为K8S集群建立只读权限帐号

参考URL：

https://www.jianshu.com/p/a1a0d64f1245

https://mritd.me/2018/03/20/use-rbac-to-control-kubectl-permissions/

https://studygolang.com/articles/11730?fr=sidebar

公司的k8s集群里的运维用户是为k8s的运维同事增加的。有的研发同事也需要登陆到k8s的master上，查看一些日志，或是了解一下k8s的运行信息。这里，我们就需要新增一个只读权限供研发同事操作。

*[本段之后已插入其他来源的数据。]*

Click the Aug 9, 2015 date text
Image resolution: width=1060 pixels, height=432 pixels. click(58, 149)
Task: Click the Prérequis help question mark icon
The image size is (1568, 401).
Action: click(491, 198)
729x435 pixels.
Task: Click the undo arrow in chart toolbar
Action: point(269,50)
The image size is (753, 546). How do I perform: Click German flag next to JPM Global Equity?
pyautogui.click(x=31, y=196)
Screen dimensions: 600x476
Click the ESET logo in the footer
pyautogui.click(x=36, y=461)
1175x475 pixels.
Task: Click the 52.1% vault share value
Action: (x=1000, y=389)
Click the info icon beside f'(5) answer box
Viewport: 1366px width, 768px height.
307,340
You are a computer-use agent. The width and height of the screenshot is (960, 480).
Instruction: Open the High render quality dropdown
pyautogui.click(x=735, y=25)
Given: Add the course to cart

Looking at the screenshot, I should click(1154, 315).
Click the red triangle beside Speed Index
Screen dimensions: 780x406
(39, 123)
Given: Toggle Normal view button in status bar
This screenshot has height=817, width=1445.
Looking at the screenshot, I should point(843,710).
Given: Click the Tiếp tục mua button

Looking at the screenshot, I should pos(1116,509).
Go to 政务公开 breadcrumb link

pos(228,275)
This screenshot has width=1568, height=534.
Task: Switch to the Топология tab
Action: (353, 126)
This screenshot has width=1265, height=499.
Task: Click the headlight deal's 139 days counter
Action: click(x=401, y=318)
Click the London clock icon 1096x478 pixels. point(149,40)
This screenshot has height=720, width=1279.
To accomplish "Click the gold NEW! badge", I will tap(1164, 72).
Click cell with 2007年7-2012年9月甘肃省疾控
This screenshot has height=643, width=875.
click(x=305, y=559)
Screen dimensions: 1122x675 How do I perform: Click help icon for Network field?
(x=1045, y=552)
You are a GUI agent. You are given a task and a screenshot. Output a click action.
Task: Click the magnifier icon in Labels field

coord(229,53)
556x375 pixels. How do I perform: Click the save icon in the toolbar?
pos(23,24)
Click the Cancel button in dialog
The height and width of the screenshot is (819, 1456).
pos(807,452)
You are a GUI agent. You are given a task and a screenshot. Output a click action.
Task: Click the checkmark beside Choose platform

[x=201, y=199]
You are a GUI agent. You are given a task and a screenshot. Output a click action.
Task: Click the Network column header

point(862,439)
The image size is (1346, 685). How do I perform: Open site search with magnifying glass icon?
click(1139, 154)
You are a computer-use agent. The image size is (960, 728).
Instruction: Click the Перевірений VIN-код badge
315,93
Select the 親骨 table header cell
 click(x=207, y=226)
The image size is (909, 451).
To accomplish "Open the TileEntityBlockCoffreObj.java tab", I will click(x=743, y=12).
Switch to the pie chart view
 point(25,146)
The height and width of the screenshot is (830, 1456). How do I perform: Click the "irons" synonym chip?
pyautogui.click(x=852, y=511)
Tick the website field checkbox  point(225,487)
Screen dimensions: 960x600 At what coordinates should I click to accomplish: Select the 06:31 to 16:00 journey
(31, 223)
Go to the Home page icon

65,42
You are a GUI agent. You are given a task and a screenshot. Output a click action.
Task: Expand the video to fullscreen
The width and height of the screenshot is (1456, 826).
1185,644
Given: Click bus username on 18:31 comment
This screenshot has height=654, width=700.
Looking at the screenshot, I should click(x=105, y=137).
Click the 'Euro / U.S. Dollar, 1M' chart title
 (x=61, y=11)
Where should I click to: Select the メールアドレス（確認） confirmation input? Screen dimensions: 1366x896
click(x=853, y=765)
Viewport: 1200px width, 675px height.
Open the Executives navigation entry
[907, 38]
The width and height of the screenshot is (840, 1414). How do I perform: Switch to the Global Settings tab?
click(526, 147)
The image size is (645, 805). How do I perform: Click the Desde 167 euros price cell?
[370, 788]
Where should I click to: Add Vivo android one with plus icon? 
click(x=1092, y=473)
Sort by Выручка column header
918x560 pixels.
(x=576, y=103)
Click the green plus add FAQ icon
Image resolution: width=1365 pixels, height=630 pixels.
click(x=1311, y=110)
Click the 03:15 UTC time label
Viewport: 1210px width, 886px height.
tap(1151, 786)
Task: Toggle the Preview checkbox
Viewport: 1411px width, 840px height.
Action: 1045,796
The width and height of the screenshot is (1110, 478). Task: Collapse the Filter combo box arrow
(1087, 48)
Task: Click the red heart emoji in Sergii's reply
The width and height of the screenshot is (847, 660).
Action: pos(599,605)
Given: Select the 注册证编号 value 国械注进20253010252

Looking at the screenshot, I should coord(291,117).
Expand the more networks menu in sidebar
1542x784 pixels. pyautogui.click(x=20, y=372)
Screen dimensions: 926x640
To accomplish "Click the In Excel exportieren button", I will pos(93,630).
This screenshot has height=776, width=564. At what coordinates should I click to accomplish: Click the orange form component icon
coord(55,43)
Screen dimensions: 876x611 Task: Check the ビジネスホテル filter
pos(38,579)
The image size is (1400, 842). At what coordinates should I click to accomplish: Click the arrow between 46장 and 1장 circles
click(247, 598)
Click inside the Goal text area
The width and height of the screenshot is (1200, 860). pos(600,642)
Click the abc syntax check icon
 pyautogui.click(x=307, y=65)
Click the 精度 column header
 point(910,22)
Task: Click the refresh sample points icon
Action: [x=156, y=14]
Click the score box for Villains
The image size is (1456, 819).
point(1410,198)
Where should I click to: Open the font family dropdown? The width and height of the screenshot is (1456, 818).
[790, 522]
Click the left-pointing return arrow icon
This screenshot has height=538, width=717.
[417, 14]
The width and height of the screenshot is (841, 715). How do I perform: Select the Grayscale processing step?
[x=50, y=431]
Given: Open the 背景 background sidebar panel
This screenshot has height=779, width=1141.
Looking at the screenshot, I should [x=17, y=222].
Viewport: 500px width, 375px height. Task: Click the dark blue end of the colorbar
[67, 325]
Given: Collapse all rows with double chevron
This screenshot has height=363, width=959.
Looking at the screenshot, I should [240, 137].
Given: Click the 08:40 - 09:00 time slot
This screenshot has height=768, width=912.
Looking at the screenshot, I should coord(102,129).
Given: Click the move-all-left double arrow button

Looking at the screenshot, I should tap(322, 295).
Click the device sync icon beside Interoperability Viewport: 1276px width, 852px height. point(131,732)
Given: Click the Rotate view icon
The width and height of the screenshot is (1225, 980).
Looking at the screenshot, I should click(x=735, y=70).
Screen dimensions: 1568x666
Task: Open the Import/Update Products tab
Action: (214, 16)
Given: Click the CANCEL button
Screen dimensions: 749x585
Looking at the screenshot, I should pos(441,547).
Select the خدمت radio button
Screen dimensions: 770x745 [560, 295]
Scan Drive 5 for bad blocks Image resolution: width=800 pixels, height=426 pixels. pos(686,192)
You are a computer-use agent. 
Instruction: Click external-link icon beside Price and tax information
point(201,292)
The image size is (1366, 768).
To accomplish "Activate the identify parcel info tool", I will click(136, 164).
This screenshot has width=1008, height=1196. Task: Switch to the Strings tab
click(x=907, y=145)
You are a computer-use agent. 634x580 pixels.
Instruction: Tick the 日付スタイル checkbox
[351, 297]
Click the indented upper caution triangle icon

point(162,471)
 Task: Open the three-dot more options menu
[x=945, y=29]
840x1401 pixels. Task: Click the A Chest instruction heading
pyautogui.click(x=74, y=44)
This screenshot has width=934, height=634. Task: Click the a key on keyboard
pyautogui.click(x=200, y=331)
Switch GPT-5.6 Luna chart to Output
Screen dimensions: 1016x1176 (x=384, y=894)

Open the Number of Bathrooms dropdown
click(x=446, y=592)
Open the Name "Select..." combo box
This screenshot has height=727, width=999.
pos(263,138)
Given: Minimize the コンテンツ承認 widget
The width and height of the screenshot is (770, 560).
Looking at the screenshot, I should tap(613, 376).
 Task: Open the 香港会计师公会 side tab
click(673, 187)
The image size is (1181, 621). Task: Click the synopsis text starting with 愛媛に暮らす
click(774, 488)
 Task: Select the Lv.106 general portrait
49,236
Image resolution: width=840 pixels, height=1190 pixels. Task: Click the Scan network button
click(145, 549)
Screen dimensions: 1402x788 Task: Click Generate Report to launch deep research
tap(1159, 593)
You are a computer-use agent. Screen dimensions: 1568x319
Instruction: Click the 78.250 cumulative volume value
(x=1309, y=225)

要建立一个对k8s集群信息只读权限的帐户，重点就是限制用户运行kubectl命令的权限。用户运行kubectl命令时，默认是读取用户目录下的~/.kube/config文件，并将其中的认证信息与k8s集群的api server认证鉴权。之后，就会用提定的权限，与k8s的集群打交道了。

建立一个只读权限的帐号，分为如下三大步骤：

• 使用集群证书为指定用户生成集群认证信息(我们举例的k8s集群用户为xxx)。
• 使用认证信息，生成kube.config文件。
• 建立合适的cluster-role，并将此角色与前面的用户进行clouster-role-binding操作。

一，使用集群证书生成用户认证信息

1，  使用docker帐号登陆k8s集群的master机器。

2，  下载https://pkg.cfssl.org/下的软件放到机器的/tmp/目录。(cfssl,cfssljson)

本来下载的文件为：cfssl_linux-amd64，cfssljson_linux-amd64。最好更改为短名字(后面演示的名称为cfssl和cfssljson)，并使用chmod +x 增加执行权限。

3，  将/etc/kubernetes/pki/目录下的ca.crt和ca.key文件cp到/tmp/目录。

  cp /etc/kubernetes/pki/ca.crt /tmp/ca.crt

  cp /etc/kubernetes/pki/ca.key /tmp/ca.key

4，  在/tmp/目录下生成ca-config.json文件，内容如下：

{

"signing": {

"default": {

"expiry": "87600h"

},

"profiles": {

"kubernetes": {

"usages": [

"signing",

"key encipherment",

"server auth",

"client auth"

],

"expiry": "87600h"

}

}

}

}

5，  在/tmp/目录下生成xxx-csr.json文件，内容如下：

{

"CN": "xxx",

"hosts": [],

"key": {

"algo": "rsa",

"size": 2048

},

"names": [

{

"C": "CN",

"ST": "ShangHai",

"L": "ShangHai",

"O": "k8s",

"OU": "System"

}

]

}

6，  运行如下命令，生成xxx.pem和xxx-key.pem文件。

  ./cfssl gencert -ca=./ca.crt -ca-key=./ca.key -config=./ca-config.json \

             -profile=kubernetes xxx-csr.json | ./cfssljson -bare xxx

二，使用认证信息，生成kube.config文件

1，  将/etc/kubernetes/目录下的admin.conf文件cp到/tmp/目录，并重命名。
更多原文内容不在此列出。